··· Texte étudié ···

Une lacune dans la loi
Jean Singer et Cie s'oppose à cette décision devant le Département de l'emploi et de la cohésion sociale. Pour la compagnie, la notion de pause se définit comme "des interruptions de travail nécessaires pour des raisons physiologiques qui servent à l'alimentation, à la détente et permettent de rassembler de nouvelles forces".
Elle précise que le système de timbrage ne permet pas de connaître le motif de l'interruption de travail, et que l'obligation de respect de la personnalité des travailleurs n'est donc pas violée.
Ces arguments ne convainquent pas le Département de l'emploi et de la cohésion sociale. En janvier 2024, il rejette le recours, estimant que le fait de se rendre aux toilettes doit être considéré comme faisant partie du temps de travail.
Jean Singer et Cie décide alors de porter l'affaire en justice. Un pari payant: dans une décision publiée il y a quelques jours et révélée par le Pôle Enquête de la RTS, la Cour de droit public du Tribunal cantonal admet le recours de l'entreprise horlogère. C'est la première fois en Suisse que cette question est tranchée par un tribunal.
Dans son arrêt, la Cour de droit public relève que "la notion de pause n'est pas clairement définie dans la loi. Le législateur n'a donc pas apporté de solution claire à ce sujet […] Il s'agit d'une lacune proprement dite, en ce sens que le législateur s'est abstenu de régler un point alors qu'il aurait dû le faire".
Femmes discriminées?
Pour les juges, la loi n'interdit donc pas expressément à l'employeur de décompter les pauses-toilettes comme temps de pause, mais il y a un "mais": le tribunal estime que l'obligation de timbrage discrimine les femmes.
"Elles sont confrontées au cycle menstruel, qui débute par la menstruation. Ce phénomène physiologique nécessite de respecter des règles d'hygiène élémentaires et, par conséquent, des passages plus fréquents, voire plus longs aux toilettes", note le Tribunal. Il demande donc à la manufacture horlogère de mettre en place des mesures pour réduire ces inégalités.
Conseillère d'Etat en charge de l'emploi, Florence Nater "prend acte" de cette décision, mais ne cache pas son inquiétude. "J'espère évidemment que ce jugement ne fasse pas de petits dans d'autres entreprises qui pourraient être tentées d'avoir ce type de pratiques. Ce serait quand même un signal particulier qui serait donné aux travailleurs et aux travailleuses", affirme l'élue socialiste dans le 19h30.

···

- [Consignes]:
1. Dans le texte sur les pauses-toilettes, quelle juridiction a admis le recours de Jean Singer et Cie ?
2. Poursuivez le texte sur les pauses-toilettes chez Jean Singer et Cie en partant de sa dernière phrase.
Le matériel reproduit ensuite ne joue aucun rôle dans cet exercice.

··· Relevés ···

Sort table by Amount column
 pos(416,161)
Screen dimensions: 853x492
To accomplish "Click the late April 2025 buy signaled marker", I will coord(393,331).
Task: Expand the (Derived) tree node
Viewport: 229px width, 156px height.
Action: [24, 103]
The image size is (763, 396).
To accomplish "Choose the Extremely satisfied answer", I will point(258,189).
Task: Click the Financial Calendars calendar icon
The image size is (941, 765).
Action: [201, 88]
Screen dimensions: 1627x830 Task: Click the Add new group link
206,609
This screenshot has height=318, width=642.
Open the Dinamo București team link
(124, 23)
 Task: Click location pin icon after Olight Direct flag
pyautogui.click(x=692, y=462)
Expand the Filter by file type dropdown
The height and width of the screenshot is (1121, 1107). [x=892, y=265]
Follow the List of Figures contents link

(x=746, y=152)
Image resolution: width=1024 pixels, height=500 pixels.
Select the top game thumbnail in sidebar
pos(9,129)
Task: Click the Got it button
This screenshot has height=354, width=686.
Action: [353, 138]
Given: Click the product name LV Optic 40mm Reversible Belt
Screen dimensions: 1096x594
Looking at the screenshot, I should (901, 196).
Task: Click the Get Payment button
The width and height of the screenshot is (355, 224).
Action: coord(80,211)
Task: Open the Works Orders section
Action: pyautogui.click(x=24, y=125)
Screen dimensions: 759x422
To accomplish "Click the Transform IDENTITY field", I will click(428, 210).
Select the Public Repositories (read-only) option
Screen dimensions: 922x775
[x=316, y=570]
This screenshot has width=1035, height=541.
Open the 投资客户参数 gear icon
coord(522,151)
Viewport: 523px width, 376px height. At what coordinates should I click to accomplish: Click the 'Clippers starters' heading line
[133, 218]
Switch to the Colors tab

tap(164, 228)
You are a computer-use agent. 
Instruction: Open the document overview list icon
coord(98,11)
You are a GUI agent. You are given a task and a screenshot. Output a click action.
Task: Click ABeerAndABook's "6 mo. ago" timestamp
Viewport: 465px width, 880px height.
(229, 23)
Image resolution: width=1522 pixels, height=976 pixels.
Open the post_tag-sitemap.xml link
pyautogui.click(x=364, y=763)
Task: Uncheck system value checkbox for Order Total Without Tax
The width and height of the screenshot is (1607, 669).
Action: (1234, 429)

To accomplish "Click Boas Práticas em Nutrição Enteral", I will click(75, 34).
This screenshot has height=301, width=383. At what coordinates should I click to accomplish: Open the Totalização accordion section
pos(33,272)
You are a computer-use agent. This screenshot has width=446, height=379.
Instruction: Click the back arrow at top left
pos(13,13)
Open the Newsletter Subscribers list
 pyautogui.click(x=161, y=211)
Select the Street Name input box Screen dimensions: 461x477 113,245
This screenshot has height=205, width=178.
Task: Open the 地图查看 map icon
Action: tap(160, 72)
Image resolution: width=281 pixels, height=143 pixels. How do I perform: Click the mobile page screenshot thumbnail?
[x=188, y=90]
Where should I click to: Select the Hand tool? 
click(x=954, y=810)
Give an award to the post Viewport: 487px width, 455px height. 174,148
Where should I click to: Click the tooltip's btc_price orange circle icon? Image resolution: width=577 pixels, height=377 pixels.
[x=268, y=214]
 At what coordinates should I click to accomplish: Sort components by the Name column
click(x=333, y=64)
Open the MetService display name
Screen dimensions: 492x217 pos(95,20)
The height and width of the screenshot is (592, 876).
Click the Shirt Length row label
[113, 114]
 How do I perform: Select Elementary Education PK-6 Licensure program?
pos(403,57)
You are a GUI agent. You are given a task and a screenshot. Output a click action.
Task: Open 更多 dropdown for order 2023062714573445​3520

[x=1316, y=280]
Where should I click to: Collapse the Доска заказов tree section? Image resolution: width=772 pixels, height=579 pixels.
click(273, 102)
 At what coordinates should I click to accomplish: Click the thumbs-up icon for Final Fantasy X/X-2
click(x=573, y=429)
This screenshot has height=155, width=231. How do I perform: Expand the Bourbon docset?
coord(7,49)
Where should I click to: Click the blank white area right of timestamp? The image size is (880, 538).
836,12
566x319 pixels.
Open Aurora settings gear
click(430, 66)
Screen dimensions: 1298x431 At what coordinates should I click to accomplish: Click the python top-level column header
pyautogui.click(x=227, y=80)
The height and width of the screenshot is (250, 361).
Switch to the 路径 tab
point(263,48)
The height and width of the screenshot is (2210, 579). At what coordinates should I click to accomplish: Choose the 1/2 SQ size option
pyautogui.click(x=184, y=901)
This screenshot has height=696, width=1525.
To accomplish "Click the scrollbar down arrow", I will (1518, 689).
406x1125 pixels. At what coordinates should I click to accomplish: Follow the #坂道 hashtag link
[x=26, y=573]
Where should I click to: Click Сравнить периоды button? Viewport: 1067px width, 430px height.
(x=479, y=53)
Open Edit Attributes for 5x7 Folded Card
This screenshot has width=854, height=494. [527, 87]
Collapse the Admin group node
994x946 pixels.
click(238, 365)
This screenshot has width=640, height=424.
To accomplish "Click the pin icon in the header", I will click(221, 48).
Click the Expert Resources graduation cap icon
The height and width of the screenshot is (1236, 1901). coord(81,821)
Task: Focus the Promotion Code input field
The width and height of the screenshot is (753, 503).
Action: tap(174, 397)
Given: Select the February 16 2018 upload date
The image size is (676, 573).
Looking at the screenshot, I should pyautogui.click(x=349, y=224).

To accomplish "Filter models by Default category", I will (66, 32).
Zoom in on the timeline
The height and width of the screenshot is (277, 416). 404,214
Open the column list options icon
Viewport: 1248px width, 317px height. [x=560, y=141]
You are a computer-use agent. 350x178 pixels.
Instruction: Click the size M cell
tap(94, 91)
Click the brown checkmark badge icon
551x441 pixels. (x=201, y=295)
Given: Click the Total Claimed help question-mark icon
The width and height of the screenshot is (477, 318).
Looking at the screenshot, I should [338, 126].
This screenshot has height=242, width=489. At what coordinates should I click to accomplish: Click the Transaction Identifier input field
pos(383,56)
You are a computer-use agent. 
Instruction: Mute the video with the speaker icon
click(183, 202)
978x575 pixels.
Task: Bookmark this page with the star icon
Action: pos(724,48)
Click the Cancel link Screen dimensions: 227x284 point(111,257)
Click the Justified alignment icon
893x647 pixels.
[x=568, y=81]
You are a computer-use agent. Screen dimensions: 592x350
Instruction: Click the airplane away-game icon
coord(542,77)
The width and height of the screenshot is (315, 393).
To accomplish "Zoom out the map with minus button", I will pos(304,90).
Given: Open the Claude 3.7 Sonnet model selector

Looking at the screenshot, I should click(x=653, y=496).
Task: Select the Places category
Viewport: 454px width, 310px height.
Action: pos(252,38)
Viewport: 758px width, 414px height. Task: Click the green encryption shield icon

···

- [Réponses attendues]:
1. La Cour de droit public du Tribunal cantonal.

2.
Employés chronométrés
Une inquiétude partagée par la syndicaliste Solenn Ochsner, responsable du secteur de l'industrie à Unia Neuchâtel. Pour elle, le mal est profond.
"D'autres problématiques nous sont relevées très régulièrement. Je pense notamment au fait d'être chronométré quand on va aux toilettes, pour voir combien de temps on fait, ou le fait de devoir amener un certificat médical quand son manager estime qu'on est allé trop souvent aux toilettes sur une journée de travail", explique-t-elle au 19h30.
Combler le vide juridique
Contacté, le Secrétariat d'Etat à l'économie prend lui aussi acte de la décision du Tribunal cantonal neuchâtelois. Il rappelle toutefois sa position, à savoir qu'"une mesure soumettant les collaborateurs à un contrôle intégral de leurs faits et gestes dans l'entreprise n'est en soi pas compatible avec le respect du principe de l'intégrité personnelle des travailleurs".
Fabiano Citroni, Pôle Enquête RTS
Swatch Group fait marche arrière
Dans le cadre de son enquête, la RTS a trouvé trois autres entreprises horlogères basées à La Chaux-de-Fonds qui obligent leurs employés à timbrer quand ils se rendent aux toilettes. Toutes contactées, les sociétés Sellita, Universo mais aussi Rubattel et Weyermann ont refusé de répondre aux questions de la RTS.
Les deux dernières appartiennent au Swatch Group. Interrogé par la RTS, le géant horloger répond que "ces deux cas particuliers et isolés ne correspondent pas du tout aux pratiques du groupe. Dans toutes les autres entreprises du groupe, il n'est nullement exigé de timbrer pour se rendre aux WC. Nous allons immédiatement aligner la situation dans ces deux unités aux standards du groupe. Les deux sociétés en question en ont été informées".